6 de julio de 2014 / 02:40 a.m.

Un total de 141 entradas para la Copa del Mundo, entre ellas 70 correspondientes a paquetes de hospitalidad corporativa, fueron incautadas por la policía de Río de Janeiro en una investigación sobre la reventa de boletos.

El director de mercadeo de la FIFA, Thierry Weil, reveló el sábado detalles de la investigación, en la que 11 personas han sido detenidas, y señaló que 60 entradas fueron emitidas originalmente de manera directa al público. Una provino de la federación de fútbol de Brasil.

Todas las entradas a excepción de dos eran para partidos anteriores que al parecer la banda de reventa había sido incapaz de vender, informó Weil. No está claro cuántos boletos ya habían ofrecido ilegalmente los revendedores.

La policía de Río sospecha que una persona influyente en la FIFA ha sido la principal fuente de las entradas, pero Weil apuntó que "no hay nadie de la FIFA que haya sido abordado por alguien de la policía".

En Brasil es ilegal revender entradas para la Copa del Mundo con ánimo de lucro.

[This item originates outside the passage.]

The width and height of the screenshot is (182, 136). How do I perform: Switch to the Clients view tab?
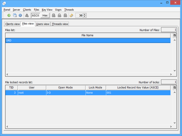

La policía ha centrado su investigación en el Hotel Copacabana Palace, donde los funcionarios de alto nivel del fútbol se quedan durante el torneo.

Las 11 personas arrestadas esta semana incluyen a Mohamadou Lamine Fofana, de nacionalidad argelina. Diez de las entradas corporativas que la policía enseño a la FIFA fueron emitidas a la empresa de Fofana Atlanta Sportif, con sede en Dubai, añadió Weil en una sesión informativa.

En un caso independiente, Weil dijo que la FIFA habló con Humberto Grondona, hijo del vicepresidente Julio Grondona, sobre las acusaciones de medios según las cuales vendió algunos boletos con ánimo de lucro.

"Hemos hablado con él y le preguntamos qué pasó", aseguró Weil. Agregó que Humberto Grondona "muy probablemente" le dio las entradas a un amigo y no las vendió.